![]() |
Rusdin Tompo, saat peluncuran dan diskusi buku "Tuhan Tak Sedang Iseng" di Yayasan BaKTI, Jalan Mappanyukki, Makassar, 22 Juli 2014. (Dok. Tebarnews.com/istimewa) |
Oleh Rusdin Tompo (Penulis dan Pegiat Literasi)
kudengar teriakanmu
mengentak
menyentak
berlarian di antara lembar-lembar koran
berhamburan ke udara frekuensi radio
suara gagah
menggugah
menggugat
di atas panggung teater engkau menyengat
kudengar teriakanmu
nyinyir pada ketidakadilan
sindir penguasa pongah
yang abai pada kemanusiaan
lalai pada keberpihakan
rakyat dibiarkan
terluka
terlunta
teriakan-teriakan kritis
tajam
menghunjam dalam
agar kita tak diam
agar kita selalu awas
agar kita selalu waras
agar kepura-puraan lepas tuntas
tak jadi topeng penghias.
Rumah Duka Asdar Muis RMS, 27 Oktober 2014
Puisi…. Hanya puisi yang bisa saya buat untuk mengenang sosok yang diam-diam saya kagumi sejak lama. Boleh dikata, saya “pengagum rahasia”—meminjam judul lagu Sheila on 7—Asdar Muis RMS. Sayangnya, saya baru beberapa bulan belakangan merasa dekat dengan tokoh kita ini.

TUJUAN 1 —
Tuliskan kembali tanpa perubahan bagian tulisan kenangan tentang Asdar Muis RMS dari "Rumah Duka Asdar" sampai "tokoh kita ini.".

[Item tersimpan dari suatu koleksi]
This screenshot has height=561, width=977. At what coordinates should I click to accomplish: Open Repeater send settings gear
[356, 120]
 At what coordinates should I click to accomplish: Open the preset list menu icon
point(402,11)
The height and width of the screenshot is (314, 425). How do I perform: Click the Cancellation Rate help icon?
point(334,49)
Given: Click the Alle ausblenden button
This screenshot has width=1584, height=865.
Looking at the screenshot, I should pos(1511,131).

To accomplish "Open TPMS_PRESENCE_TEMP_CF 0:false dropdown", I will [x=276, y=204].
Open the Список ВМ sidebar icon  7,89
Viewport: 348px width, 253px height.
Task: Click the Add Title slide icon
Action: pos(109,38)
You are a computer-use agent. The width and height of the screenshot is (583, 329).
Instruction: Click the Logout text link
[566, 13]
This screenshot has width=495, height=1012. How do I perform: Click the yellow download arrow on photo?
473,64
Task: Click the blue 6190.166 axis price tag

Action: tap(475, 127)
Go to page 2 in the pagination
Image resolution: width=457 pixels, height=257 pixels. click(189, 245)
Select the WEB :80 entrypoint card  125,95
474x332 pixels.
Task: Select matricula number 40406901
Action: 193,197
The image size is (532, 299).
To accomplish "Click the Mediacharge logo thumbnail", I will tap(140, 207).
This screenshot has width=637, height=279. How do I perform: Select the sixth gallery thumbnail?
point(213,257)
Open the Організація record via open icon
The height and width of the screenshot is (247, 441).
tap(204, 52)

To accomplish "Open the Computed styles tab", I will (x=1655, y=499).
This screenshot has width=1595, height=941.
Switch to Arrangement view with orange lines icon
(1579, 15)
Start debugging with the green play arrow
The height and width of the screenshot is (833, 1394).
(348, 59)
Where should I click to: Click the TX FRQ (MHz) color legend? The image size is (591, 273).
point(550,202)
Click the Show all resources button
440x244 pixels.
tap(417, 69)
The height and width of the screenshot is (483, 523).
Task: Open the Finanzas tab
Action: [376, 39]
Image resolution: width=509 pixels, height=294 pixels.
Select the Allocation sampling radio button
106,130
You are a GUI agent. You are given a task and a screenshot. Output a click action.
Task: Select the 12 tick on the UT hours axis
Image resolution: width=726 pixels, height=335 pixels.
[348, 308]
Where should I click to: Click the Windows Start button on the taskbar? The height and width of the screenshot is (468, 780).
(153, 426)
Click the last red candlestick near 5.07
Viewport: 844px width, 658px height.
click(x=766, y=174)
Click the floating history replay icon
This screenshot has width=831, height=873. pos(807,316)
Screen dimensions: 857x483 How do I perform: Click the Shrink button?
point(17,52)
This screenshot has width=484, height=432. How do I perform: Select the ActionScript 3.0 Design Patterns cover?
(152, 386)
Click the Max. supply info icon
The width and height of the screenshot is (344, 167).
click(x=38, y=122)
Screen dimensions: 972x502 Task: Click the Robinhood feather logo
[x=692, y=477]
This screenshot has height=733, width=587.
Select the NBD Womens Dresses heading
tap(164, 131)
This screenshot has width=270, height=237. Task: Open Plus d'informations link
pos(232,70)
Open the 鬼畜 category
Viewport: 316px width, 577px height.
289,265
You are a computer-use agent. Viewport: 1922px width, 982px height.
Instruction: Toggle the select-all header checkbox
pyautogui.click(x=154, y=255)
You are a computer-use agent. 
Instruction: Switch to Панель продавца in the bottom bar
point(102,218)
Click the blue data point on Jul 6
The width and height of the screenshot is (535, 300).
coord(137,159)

TUJUAN 2 —
Tulis ulang baris-baris catatan di atas, dari baris yang memuat "Open the Список" sampai baris yang memuat "will (x=1655, y=499).", sebagai tabel Markdown berkolom Nomor dan Baris catatan, tanpa baris kosong. Sertakan hanya baris-baris tersebut.

PENYELESAIAN 1 —
Rumah Duka Asdar Muis RMS, 27 Oktober 2014
Puisi…. Hanya puisi yang bisa saya buat untuk mengenang sosok yang diam-diam saya kagumi sejak lama. Boleh dikata, saya “pengagum rahasia”—meminjam judul lagu Sheila on 7—Asdar Muis RMS. Sayangnya, saya baru beberapa bulan belakangan merasa dekat dengan tokoh kita ini.

PENYELESAIAN 2 —
| Nomor | Baris catatan |
|---|---|
| 1 | Open the Список ВМ sidebar icon  7,89 |
| 2 | Viewport: 348px width, 253px height. |
| 3 | Task: Click the Add Title slide icon |
| 4 | Action: pos(109,38) |
| 5 | You are a computer-use agent. The width and height of the screenshot is (583, 329). |
| 6 | Instruction: Click the Logout text link |
| 7 | [566, 13] |
| 8 | This screenshot has width=495, height=1012. How do I perform: Click the yellow download arrow on photo? |
| 9 | 473,64 |
| 10 | Task: Click the blue 6190.166 axis price tag |
| 11 | Action: tap(475, 127) |
| 12 | Go to page 2 in the pagination |
| 13 | Image resolution: width=457 pixels, height=257 pixels. click(189, 245) |
| 14 | Select the WEB :80 entrypoint card  125,95 |
| 15 | 474x332 pixels. |
| 16 | Task: Select matricula number 40406901 |
| 17 | Action: 193,197 |
| 18 | The image size is (532, 299). |
| 19 | To accomplish "Click the Mediacharge logo thumbnail", I will tap(140, 207). |
| 20 | This screenshot has width=637, height=279. How do I perform: Select the sixth gallery thumbnail? |
| 21 | point(213,257) |
| 22 | Open the Організація record via open icon |
| 23 | The height and width of the screenshot is (247, 441). |
| 24 | tap(204, 52) |
| 25 | To accomplish "Open the Computed styles tab", I will (x=1655, y=499). |